(Supplied text)
◆ ◆ ◆ ◆ ◆ ◆ ◆

There is more information about drugs for different networks as we are going along.


Latest Research (2009)

There are over 100 compounds in clinical development right now focused on treating some form of memory loss. The most promising are looking at transgenic over-expression of the NR2B gene, which in turn increased communication between NMDA receptor sites maybe a hundred milliseconds longer than normal, just enough to enhance learning and memory. (REFSX)

Several pharmaceutical companies are working on drugs that target nicotine receptors in the brain, in the hope that they can replicate the cognitive uptick that smokers get from cigarettes.

Cognitive psychologists have found that there is a trade-off between attentional focus and creativity. And there is some evidence that suggests that individuals who are better able to focus on one thing and filter out distractions tend to be less creative.


Avoiding Toxins

We have already looked at food additives and toxins in personal products in tutorial 2. Here we take a look at pollution in your immediate environment.

We’re not just talking about car exhausts and coal smoke here…the worst pollutants affecting the brain (and body) currently are aerosols. Show me a household where a previously healthy person suddenly develops asthma, and I’ll show you a cupboard full of aerosols.

◆ ◆ ◆ ◆ ◆ ◆ ◆

Saved entries

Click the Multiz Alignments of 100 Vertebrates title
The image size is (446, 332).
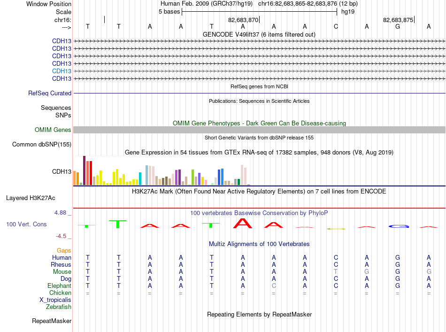(x=259, y=244)
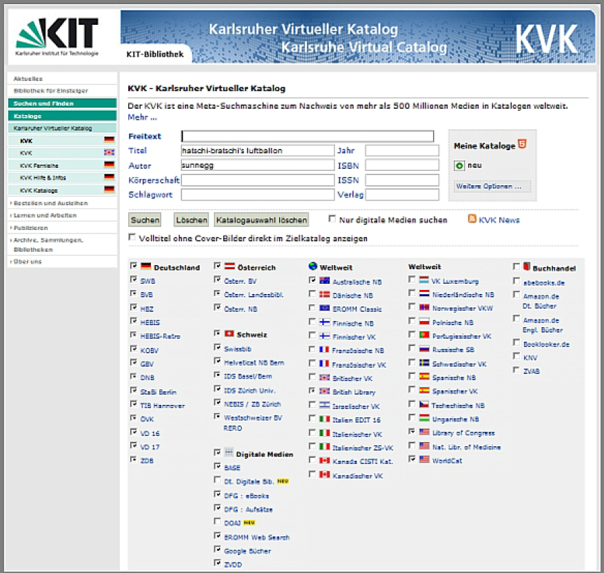Click the green plus icon next to neu
Viewport: 604px width, 573px height.
[459, 166]
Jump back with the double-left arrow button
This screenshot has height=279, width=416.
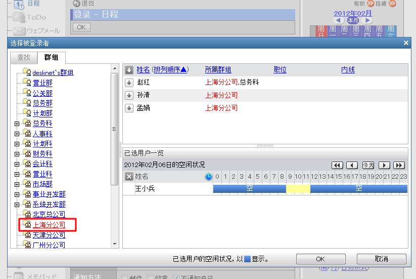[x=337, y=165]
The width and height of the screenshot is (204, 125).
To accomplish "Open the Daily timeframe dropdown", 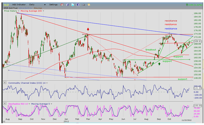I will [x=45, y=5].
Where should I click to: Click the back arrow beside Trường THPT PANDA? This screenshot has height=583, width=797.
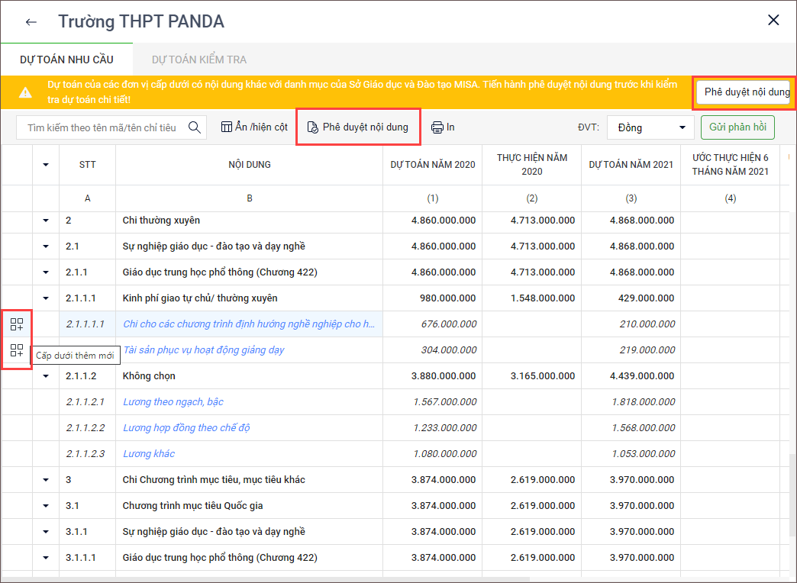pos(31,21)
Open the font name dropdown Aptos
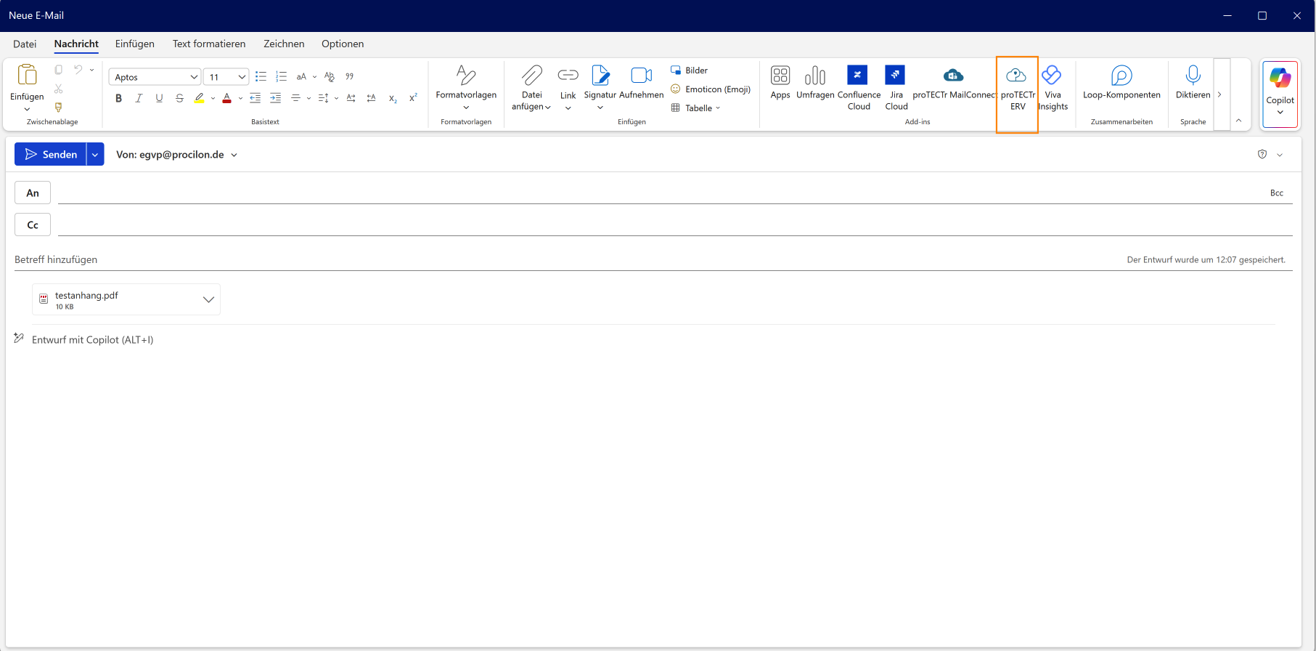Screen dimensions: 1316x651 (x=194, y=77)
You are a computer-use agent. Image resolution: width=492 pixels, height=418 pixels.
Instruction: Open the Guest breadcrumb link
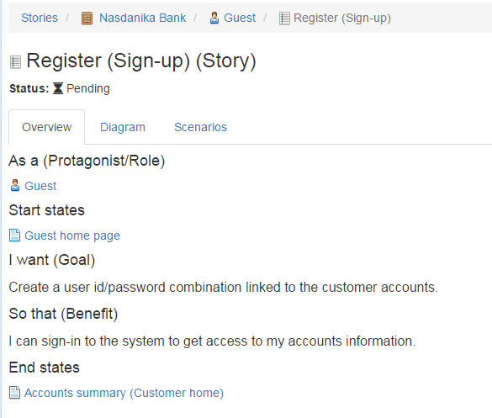coord(240,18)
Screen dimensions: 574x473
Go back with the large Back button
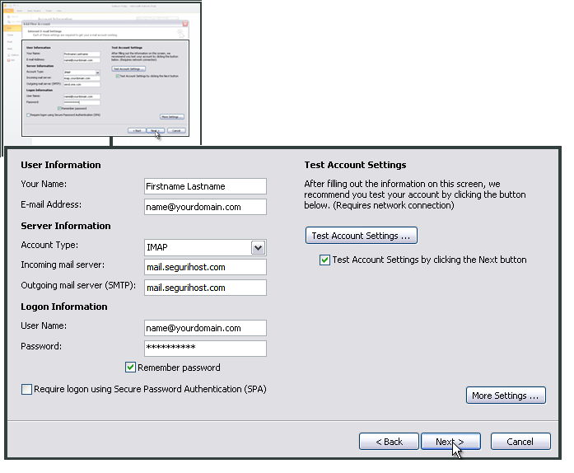point(389,442)
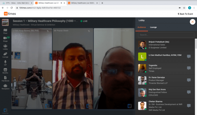Open the Lobby sidebar icon

pyautogui.click(x=5, y=47)
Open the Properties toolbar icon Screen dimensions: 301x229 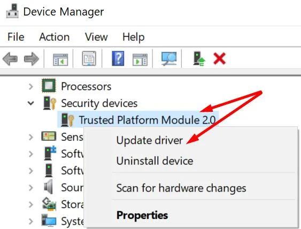89,58
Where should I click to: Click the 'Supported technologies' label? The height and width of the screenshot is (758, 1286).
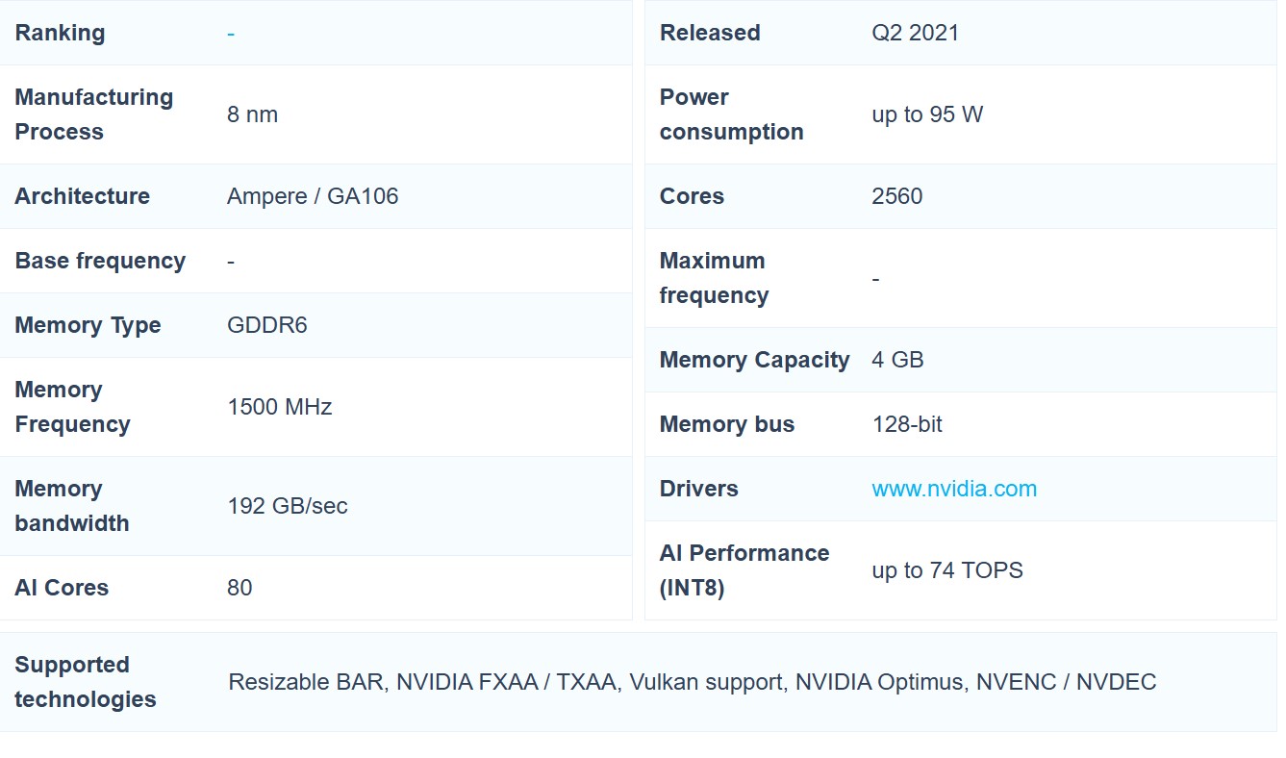click(x=85, y=682)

◆ ◆ ◆ ◆ ◆ ◆ ◆

(Tasks to complete)
1/ Summarize the text on memory and brain health in two sentences.
2/ In the text on memory and brain health, swap "clinical development" for "clinical trials" in the stretch from "There are over" through "and memory. (REFSX)".
The saved entries are not used here.

(Solutions)
1/ More than 100 compounds are in clinical development to treat some form of memory loss, and the most promising involve over-expression of the NR2B gene. Several pharmaceutical companies are also targeting nicotine receptors in the brain, while the text names aerosols as the worst pollutants currently affecting the brain and body.

2/
There are over 100 compounds in clinical trials right now focused on treating some form of memory loss. The most promising are looking at transgenic over-expression of the NR2B gene, which in turn increased communication between NMDA receptor sites maybe a hundred milliseconds longer than normal, just enough to enhance learning and memory. (REFSX)